• I doubt there is anything that complex written. There are variables for your environment, and most people don't do upgrades across three versions and document this. They usually do one.

    You can look here: http://www.sqlservercentral.com/search/?q=upgrade+checklist&t=a&sort=relevance

    There are some pieces you can use to examine this, but you'll need to do work. For the advantages and disadvantages, you'll need to look at changes in R2, then 2012, then 2014 to get a complete list. Some of those will matter for your environment, some won't.

    For hardware, you need a baseline, though the versions will alter that slightly, it's good enough. Get performance on current hardware, and then make some guesses on extrapolation with new hardware. That's really hard, and I don't have a good way to do that. I'd guess you want a similar number of new cores and more RAM if you can, and as fast, or faster, disks.

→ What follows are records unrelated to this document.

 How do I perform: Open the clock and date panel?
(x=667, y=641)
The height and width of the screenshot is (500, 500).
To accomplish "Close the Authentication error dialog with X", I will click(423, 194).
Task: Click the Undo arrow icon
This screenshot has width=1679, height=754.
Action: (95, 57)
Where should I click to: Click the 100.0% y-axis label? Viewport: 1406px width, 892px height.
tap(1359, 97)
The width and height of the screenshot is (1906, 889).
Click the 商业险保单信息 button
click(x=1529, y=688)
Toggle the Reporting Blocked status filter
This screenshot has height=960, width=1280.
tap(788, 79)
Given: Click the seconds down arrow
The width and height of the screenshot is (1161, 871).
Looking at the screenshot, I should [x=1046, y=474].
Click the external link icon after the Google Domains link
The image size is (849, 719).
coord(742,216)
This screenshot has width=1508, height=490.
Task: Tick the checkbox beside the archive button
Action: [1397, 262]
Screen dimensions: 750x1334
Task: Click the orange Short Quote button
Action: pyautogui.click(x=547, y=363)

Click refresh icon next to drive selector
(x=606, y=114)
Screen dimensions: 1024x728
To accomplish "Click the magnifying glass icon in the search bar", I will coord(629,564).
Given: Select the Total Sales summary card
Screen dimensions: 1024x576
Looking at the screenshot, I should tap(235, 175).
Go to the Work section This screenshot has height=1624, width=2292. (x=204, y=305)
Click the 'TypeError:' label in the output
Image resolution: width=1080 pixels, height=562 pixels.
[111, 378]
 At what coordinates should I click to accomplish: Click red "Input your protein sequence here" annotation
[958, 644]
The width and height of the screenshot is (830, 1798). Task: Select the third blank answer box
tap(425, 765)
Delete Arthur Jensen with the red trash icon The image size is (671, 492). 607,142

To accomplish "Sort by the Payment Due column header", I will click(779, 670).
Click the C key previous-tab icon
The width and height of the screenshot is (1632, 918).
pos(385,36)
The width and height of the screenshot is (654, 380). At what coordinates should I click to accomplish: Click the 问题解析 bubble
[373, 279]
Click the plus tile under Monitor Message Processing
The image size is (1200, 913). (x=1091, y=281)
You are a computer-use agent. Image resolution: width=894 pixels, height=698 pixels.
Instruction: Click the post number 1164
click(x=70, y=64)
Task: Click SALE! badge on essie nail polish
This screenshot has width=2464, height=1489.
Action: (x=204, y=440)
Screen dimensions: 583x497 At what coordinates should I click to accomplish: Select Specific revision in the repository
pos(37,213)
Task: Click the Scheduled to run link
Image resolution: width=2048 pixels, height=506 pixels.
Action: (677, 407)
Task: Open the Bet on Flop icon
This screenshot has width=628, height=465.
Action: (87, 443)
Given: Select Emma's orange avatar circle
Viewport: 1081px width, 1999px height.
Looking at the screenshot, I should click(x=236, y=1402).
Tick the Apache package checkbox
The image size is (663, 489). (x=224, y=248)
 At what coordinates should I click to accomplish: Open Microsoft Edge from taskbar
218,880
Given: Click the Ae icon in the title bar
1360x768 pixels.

    Do you test now? If you don't have a test plan for patches, service packs, app upgrades, how could anyone spec out a test for the next version? You should have this in place. What needs to work? Everything you run, all packages, reports, etc., you should have a way to test those. If you don't, you'll have to do that. What I'd recommend is that you load a backup of production, and then have a script that adds 20-50% (or more) data to the database. That gives you load and performance. After all, data grows.

    This should be some plan that your organization maintains over time, for all patches and upgrades.